• **Okuma metni**
· · · · ·

Bir dijital fırtınanın tam ortasına düştüğümüze dair en ufak bir şüphemiz yok. 5G teknolojisi ile 3000 km uzaktaki hastasını ameliyat eden Çinli cerrah; her ne kadar görselleri şimdilik bulanıksa da fikirleri ve rüyaları görsellere çevirmeye talip yapay zekâ yazılımı; Japonya’da hizmete açılan ancak tek bir insanın dahi görev yapmadığı, resepsiyondan restorana kadar her noktadaki işin robotlarca ifa edildiği bir otel; Suudi Arabistan’ın kuzeybatısındaki Tabuk eyaleti sınırları içerisinde, yaklaşık 500 milyar dolarlık bir bütçeyle inşası planlanan ve akla hayale sığmayacak dijital teknolojilerle donatılacağı söylenen Neom şehri; 40 sene sonra arttırılmış gerçeklik destekli dijital avatarlar (ABBAtar) sayesinde uzaktan konser turuna çıkan İsveçli efsanevi pop grubu ABBA ve daha niceleri. Bunlar, bir süredir bilhassa pandemi vesilesiyle hayatımıza daha da derinden nüfuz eden dijital teknolojilerin hangi noktaya geldiğini gösteren pek çok örnekten sadece akla gelen bazıları.

Böylesine bir kasırgadan işletmelerin de nasibini almaması elbette düşünülemezdi. Nitekim gayet yüzeysel bir araştırmayla dahi ‘dijitalleşme’, ‘dijital dönüşüm’ gibi kavramların işletmeler arasında hızla yayılıp, bir ‘yönetim modası’ statüsüne kavuştuğu rahatça anlaşılıyor. Bu gözlemi destekler nitelikte, Boston merkezli meşhur yönetim danışmanlığı şirketi Bain & Company’nin en popüler yönetim araçları küresel araştırmasının 2017 ayağı, bir kaç sene öncesine kadar ismi iş çevrelerinde pek de zikredilmeyen dijital dönüşümün listeye hızlı bir giriş yaptığını gösteriyor. Ancak bir yandan da medyadan yağmur gibi dijital felaket haberleri geliyor. Örneğin Forbes tarafından yürütülen bir araştırma, işletmelerin dijital dönüşüm gayretlerinin yüzde 84’ünün hüsranla neticelendiğini gösteriyor. Benzer bir çalışmada ise Everest Grup yüzde 73’lük bir başarısızlık oranı raporluyor.

· · · · ·

• **Görev yönergesi**
Dijital dönüşüm metninin "Böylesine bir kasırgadan" ifadesini içeren sözlerle açılıp "başarısızlık oranı raporluyor." ile kapanan kısmını kelimesi kelimesine aktarın. Sonraki satırlar metinden ayrı bir malzemedir.

Kayıtlı veri girdileri:
· · · · ·

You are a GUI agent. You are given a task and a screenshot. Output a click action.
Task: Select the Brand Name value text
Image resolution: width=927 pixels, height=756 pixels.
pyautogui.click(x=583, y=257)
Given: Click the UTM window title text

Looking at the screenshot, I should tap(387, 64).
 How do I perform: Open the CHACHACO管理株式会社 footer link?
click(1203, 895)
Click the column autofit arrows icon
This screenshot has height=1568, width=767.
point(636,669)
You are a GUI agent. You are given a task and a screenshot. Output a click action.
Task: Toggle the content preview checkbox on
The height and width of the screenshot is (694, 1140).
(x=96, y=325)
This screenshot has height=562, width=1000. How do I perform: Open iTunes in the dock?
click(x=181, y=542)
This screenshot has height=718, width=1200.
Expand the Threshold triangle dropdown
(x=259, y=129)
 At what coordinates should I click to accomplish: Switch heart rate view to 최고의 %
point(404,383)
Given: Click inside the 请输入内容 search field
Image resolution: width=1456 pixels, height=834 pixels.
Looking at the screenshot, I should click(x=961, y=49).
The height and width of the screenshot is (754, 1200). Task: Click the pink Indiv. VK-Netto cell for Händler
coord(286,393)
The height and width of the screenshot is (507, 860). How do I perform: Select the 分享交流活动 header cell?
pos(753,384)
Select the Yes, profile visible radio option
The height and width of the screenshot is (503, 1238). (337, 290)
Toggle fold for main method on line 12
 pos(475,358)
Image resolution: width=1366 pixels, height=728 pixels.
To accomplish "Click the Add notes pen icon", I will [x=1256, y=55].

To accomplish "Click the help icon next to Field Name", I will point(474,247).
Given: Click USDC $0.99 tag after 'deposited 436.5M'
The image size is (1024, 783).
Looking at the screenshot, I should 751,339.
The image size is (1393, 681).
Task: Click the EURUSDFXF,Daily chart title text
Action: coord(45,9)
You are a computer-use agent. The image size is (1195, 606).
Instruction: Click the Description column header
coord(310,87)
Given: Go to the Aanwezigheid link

· · · · ·

• **Sonuç**
Böylesine bir kasırgadan işletmelerin de nasibini almaması elbette düşünülemezdi. Nitekim gayet yüzeysel bir araştırmayla dahi ‘dijitalleşme’, ‘dijital dönüşüm’ gibi kavramların işletmeler arasında hızla yayılıp, bir ‘yönetim modası’ statüsüne kavuştuğu rahatça anlaşılıyor. Bu gözlemi destekler nitelikte, Boston merkezli meşhur yönetim danışmanlığı şirketi Bain & Company’nin en popüler yönetim araçları küresel araştırmasının 2017 ayağı, bir kaç sene öncesine kadar ismi iş çevrelerinde pek de zikredilmeyen dijital dönüşümün listeye hızlı bir giriş yaptığını gösteriyor. Ancak bir yandan da medyadan yağmur gibi dijital felaket haberleri geliyor. Örneğin Forbes tarafından yürütülen bir araştırma, işletmelerin dijital dönüşüm gayretlerinin yüzde 84’ünün hüsranla neticelendiğini gösteriyor. Benzer bir çalışmada ise Everest Grup yüzde 73’lük bir başarısızlık oranı raporluyor.